The problem posed by the first two points is the difficulty in getting access to licensed resources. If you start from the open web, from off campus, and wind up at a paywalled licensed platform — you will not be recognized as a licensed user.  Becuase you started from the open web, you won’t be going through EZProxy. As the Ithaka report says, “The proxy is not the answer… the researcher must click through the proxy server before arriving at the licensed content resource. When a researcher arrives at a content platform in another way, as in the example above, it is therefore a dead-end.”

Shibboleth and UI problems

Theoretically, Shibboleth federated login is an answer to some of that. You get to a licensed platform from the open web, you click on a ‘login’ link, and you have the choice to login via your university (or other host organization), using your institutional login at your home organization, which can authenticate you via Shibboleth to the third party licensed platform.

The problem here that the Ithaka report notes is that these Shibboleth federated login interfaces at our  licensed content providers — are terrible.

Most of them even use the word “Shibboleth” as if our patrons have any idea what this means. As the Ithaka report notes, “This login page is a mystery to most researchers. They can be excused for wondering “what is Shibboleth?” even if their institution is part of a Shibboleth federation that is working with the vendor, which can be determined on a case by case basis by pulling down the “Choose your institution” menu.”

Ironically, this exact same issue was pointed out in the NISO “Establishing Suggested Practices Regarding Single Sign-on” (ESPReSSO) report from 2011. The ESPReSSO report goes on to not only identify the problem but suggest some specific UI practices that licensed content providers could take to improve things.

Four years later, almost none have. (One exception is JStor, which actually acted on the ESPReSSO report, and as a result actually has an intelligible federated sign-on UI, which I suspect our users manage to figure out. It would have been nice if the Ithaka report had pointed out good examples, not just bad ones. edit: I just discovered JStor is actually currently owned by Ithaka, perhaps they didn’t want to toot their own horn.).

Four years from now, will the Ithaka report have had any more impact?  What would make it so?

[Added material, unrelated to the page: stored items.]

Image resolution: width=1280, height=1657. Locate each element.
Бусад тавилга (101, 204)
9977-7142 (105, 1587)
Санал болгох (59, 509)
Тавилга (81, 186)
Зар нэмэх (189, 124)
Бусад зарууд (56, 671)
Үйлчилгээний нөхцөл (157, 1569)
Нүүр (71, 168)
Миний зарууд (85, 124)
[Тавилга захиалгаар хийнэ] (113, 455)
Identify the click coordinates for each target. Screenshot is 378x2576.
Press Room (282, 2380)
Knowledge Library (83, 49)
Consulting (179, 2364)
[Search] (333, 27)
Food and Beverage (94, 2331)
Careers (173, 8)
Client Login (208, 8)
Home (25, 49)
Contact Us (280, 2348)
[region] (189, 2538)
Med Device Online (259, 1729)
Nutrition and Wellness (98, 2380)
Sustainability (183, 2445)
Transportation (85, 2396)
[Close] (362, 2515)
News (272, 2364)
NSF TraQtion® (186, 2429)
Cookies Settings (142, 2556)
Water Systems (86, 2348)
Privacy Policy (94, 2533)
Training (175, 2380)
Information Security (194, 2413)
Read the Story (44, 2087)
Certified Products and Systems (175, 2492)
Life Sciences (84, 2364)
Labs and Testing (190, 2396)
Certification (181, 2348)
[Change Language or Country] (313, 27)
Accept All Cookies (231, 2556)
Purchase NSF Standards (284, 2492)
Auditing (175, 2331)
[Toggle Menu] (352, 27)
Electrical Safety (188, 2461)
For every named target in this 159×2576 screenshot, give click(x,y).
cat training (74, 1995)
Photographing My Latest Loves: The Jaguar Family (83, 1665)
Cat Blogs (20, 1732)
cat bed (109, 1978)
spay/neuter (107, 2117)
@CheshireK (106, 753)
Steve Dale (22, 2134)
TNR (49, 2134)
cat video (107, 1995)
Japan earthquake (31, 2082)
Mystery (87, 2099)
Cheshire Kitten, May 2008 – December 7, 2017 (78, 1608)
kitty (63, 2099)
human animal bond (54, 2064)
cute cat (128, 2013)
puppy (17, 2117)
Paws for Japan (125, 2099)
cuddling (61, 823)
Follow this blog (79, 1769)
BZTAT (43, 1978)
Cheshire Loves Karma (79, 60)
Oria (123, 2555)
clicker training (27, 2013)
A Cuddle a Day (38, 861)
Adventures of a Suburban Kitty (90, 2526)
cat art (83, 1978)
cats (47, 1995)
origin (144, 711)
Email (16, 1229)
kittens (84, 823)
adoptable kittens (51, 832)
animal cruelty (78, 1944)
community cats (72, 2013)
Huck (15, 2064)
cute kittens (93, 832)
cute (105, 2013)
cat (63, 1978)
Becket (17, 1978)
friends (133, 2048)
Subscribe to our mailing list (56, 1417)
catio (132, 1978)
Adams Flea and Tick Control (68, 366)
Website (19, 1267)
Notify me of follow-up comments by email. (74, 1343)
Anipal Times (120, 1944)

There is one more especially frustrating thing to me regarding Shibboleth, that isn’t about UI.  It’s that even vendors that say they support Shibboleth, support it very unreliably. Here at my place of work we’ve been very aggressive at configuring Shibboleth with any vendor that supports it. And we’ve found that Shibboleth often simply stops working at various vendors. They don’t notice until we report it — Shibboleth is not widely used, apparently.  Then maybe they’ll fix it, maybe they won’t. In another example, Proquest’s shibboleth login requires the browser to access a web page on a four-digit non-standard port, and even though we told them several years ago that a significant portion of our patrons are behind a firewall that does not allow access to such ports, they’ve been uninterested in fixing/changing it. After all, what are we going to do, cancel our license?  As the several years since we first complained about this issue show, obviously not.  Which brings us to the next issue…

Relying on Vendors

As the Ithaka report notes, library systems have been effectively disintermediated in our researchers workflows. Our researchers go directly to third-party licensed platforms. We pay for these platforms, but we have very little control of them.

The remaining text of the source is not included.